« J'ai déjà dit (Zola parle), qu'il y a eu trois grands talents dans l'école française du XIXème siècle : Eugène Delacroix, Ingres et Courbet, et je pense que ce dernier était aussi grand que les deux premiers. Les trois ensemble ont révolutionné notre art : Ingres accoupla la formule moderne à l'ancienne tradition ; Delacroix symbolisa la débauche des passions, la névrose romantique de 1830 ; Courbet exprima l'aspiration au vrai - c'est l'artiste acharné au travail, asseyant sur une base solide la nouvelle formule de l'école naturaliste. Nous n'avons pas de peintre plus honnête, plus sain, plus français. Il a fait sienne la large brosse des artistes de la Renaissance, et s'en est servi uniquement pour dépeindre notre société contemporaine. Remarquez qu'il est dans la ligne de la tradition authentique. Tout comme le travailleur de talent qu'était Véronèse ne peignait que les grands de son époque - même quand il lui fallait représenter des sujets religieux -, de même le travailleur de talent qu'était Courbet prenait ses modèles dans la vie quotidienne qui l'entourait. C'est autre chose que ces artistes qui, voulant être fidèles aux traditions, copient l'architecture et les costumes des artistes italiens du XVIème siècle.

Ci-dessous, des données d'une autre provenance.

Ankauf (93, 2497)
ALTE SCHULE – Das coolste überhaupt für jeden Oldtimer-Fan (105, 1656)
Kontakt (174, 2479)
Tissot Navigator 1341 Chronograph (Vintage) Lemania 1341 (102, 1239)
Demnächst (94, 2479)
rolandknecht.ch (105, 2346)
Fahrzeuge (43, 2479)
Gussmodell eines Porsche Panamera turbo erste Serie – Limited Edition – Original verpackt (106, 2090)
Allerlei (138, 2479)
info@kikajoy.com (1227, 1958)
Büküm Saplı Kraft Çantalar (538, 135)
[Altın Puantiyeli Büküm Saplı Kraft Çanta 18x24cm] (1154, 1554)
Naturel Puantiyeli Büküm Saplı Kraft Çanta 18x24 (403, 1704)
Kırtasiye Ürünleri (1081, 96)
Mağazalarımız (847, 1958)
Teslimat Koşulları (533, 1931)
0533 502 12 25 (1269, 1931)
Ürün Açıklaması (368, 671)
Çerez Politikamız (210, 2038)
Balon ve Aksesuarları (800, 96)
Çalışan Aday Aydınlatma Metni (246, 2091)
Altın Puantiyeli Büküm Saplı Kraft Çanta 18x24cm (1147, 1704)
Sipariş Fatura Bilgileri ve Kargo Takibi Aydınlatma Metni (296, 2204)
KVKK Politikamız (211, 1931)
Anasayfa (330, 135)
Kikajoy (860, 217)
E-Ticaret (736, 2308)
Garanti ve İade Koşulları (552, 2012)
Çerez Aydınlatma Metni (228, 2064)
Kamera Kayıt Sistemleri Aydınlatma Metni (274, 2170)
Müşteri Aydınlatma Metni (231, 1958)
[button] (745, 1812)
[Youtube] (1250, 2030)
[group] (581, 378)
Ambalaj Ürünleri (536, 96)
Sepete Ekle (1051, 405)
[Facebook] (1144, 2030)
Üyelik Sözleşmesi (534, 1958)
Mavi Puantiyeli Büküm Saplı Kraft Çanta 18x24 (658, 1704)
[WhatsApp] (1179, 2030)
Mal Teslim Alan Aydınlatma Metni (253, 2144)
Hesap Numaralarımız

Au Champ-de-Mars il n'y a qu'une toile de Courbet : La
Vague, et même ce tableau n'y figure que parce qu'il appartient au musée du
Luxembourg, et dès lors l'Administration des beaux-arts a bien été obligée de
l'accepter. Et c'est cette toile unique que nous montrons à l'Europe, alors que
Gérôme dans la salle voisine ne compte pas moins de dix tableaux et que
Bouguereau va même jusqu'à douze. Voilà qui est honteux. Il aurait fallu
assigner à Courbet à l'Exposition universelle de 1878 toute une salle, comme on
l'a fait pour Delacroix et Ingres à l'Exposition de 1855.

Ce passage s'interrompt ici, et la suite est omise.